- [Task brief] Nothing but the lines from the one with "You are a computer-use agent. Viewport: 999px" through the final line of the entries below should be written out, each exactly as given.

BEGIN Data for the task

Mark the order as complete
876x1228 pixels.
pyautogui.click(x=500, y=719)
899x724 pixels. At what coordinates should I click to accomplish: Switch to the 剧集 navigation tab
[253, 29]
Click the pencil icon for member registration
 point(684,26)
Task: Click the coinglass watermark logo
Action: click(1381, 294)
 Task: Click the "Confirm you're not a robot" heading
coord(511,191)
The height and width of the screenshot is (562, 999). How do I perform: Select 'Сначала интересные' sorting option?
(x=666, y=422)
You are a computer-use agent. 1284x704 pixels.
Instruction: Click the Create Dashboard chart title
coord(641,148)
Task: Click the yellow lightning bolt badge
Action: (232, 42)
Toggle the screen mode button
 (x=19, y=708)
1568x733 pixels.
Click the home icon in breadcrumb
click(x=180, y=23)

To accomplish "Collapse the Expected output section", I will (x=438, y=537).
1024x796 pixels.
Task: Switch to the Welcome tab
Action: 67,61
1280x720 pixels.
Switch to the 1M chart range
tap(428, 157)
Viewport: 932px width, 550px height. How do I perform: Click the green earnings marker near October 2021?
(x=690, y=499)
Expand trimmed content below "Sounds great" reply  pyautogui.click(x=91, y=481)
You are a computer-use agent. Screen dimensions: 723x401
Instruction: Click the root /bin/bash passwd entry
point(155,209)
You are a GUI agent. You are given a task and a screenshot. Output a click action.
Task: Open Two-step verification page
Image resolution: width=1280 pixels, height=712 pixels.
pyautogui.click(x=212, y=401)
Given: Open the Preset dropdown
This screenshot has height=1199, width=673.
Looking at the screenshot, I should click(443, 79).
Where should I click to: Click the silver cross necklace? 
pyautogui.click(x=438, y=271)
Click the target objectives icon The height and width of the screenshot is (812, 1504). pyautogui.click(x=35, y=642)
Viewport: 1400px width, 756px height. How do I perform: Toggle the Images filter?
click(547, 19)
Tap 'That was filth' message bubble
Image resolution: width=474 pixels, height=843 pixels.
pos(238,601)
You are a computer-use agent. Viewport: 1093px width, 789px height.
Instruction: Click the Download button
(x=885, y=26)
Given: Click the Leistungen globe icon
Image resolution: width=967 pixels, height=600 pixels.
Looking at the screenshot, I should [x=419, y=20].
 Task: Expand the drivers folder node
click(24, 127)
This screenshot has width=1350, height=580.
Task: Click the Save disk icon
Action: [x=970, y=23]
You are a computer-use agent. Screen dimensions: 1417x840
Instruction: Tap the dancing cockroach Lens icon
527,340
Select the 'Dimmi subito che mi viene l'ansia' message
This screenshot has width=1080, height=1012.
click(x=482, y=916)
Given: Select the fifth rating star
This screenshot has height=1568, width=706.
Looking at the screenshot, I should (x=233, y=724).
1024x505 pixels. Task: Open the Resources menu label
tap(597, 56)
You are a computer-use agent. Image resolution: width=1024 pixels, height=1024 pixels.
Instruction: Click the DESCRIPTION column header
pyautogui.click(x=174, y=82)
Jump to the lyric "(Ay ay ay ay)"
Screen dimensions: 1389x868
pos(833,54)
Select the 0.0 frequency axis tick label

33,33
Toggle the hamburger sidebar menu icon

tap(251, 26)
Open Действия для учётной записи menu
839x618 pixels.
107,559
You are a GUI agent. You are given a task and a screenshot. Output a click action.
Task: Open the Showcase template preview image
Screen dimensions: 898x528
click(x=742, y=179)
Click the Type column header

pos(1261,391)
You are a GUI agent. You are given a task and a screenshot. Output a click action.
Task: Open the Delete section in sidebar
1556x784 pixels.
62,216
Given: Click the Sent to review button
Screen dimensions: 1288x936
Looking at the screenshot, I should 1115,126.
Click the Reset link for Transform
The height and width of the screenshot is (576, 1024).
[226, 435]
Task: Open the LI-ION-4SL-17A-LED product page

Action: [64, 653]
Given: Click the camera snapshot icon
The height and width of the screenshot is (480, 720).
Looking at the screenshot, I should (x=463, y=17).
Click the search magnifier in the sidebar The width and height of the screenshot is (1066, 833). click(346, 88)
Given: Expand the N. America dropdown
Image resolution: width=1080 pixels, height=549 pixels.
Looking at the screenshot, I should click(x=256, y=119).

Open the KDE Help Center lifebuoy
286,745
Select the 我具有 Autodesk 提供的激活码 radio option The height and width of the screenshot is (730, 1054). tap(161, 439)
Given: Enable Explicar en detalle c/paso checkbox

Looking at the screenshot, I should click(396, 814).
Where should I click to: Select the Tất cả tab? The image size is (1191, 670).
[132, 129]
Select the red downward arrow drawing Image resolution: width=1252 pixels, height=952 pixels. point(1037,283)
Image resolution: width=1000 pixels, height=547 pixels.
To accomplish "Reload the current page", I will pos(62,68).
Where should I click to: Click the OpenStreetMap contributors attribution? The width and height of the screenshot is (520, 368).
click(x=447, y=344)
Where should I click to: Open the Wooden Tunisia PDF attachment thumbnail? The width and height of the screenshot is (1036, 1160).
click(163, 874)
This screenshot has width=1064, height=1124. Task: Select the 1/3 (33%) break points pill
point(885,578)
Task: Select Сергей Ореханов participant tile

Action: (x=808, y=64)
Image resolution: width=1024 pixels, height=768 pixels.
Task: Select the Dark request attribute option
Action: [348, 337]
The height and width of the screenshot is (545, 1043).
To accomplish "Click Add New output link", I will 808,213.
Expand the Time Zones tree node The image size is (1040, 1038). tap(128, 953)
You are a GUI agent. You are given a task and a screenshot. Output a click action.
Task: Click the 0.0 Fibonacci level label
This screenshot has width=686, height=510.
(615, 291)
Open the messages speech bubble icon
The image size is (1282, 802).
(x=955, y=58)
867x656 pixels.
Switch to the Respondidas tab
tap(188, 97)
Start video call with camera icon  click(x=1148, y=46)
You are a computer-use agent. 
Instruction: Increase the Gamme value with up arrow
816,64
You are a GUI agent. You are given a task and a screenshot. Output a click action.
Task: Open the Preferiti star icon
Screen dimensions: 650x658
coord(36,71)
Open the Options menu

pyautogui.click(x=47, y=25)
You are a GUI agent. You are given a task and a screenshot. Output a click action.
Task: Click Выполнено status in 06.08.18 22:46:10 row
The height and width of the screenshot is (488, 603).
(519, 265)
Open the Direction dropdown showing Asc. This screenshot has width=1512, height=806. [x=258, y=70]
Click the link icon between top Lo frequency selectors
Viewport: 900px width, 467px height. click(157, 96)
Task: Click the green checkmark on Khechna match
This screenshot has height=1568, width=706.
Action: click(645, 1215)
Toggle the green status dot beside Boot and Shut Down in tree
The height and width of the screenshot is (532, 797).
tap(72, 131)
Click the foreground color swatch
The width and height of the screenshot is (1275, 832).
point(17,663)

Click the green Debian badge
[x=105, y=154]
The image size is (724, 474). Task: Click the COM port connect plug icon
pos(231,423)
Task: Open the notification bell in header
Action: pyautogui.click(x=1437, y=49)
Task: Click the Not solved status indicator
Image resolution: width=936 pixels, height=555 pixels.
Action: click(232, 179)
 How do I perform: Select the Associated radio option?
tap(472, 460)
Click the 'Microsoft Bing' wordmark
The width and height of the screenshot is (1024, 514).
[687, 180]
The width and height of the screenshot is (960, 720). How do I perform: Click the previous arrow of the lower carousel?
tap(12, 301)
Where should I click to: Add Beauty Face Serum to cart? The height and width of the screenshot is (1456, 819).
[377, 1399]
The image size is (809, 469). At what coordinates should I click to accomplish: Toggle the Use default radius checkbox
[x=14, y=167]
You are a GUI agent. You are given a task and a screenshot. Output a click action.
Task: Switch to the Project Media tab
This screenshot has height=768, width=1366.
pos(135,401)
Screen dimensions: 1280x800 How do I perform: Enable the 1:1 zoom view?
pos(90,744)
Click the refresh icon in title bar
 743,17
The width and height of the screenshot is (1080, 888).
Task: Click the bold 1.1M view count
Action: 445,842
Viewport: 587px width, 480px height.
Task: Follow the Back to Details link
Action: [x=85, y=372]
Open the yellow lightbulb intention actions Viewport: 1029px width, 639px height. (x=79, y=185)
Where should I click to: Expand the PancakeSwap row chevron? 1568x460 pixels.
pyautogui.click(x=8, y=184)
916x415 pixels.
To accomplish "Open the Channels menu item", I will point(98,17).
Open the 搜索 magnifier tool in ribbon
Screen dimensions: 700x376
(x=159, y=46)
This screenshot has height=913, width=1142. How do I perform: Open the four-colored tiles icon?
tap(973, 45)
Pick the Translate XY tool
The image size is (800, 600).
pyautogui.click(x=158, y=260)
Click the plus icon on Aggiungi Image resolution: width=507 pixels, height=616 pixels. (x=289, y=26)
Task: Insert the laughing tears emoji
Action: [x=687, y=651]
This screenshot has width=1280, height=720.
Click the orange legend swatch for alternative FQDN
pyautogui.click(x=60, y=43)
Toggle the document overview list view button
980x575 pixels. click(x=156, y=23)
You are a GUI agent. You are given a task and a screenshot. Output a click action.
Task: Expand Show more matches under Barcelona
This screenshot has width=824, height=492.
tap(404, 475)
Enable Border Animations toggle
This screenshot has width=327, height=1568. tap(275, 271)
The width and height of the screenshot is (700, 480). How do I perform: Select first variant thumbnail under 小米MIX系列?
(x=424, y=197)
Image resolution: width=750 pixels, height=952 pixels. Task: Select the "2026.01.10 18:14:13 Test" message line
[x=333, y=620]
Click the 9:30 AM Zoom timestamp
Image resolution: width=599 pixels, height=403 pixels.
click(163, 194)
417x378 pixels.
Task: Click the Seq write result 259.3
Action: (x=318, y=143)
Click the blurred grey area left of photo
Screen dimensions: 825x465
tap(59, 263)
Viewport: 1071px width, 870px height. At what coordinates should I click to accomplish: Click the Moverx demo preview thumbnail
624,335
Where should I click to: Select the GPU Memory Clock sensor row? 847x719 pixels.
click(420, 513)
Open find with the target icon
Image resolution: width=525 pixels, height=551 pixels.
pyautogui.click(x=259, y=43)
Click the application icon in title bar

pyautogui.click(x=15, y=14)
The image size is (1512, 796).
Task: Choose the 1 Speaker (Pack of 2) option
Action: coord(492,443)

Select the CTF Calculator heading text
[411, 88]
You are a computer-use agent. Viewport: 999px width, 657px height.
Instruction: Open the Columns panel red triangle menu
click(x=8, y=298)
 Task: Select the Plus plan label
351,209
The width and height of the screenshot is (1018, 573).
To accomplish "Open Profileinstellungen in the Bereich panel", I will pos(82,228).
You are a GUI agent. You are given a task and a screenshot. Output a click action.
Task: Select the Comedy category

END Data for the task

- [Response to the task]
You are a computer-use agent. Viewport: 999px width, 657px height.
Instruction: Open the Columns panel red triangle menu
click(x=8, y=298)
 Task: Select the Plus plan label
351,209
The width and height of the screenshot is (1018, 573).
To accomplish "Open Profileinstellungen in the Bereich panel", I will pos(82,228).
You are a GUI agent. You are given a task and a screenshot. Output a click action.
Task: Select the Comedy category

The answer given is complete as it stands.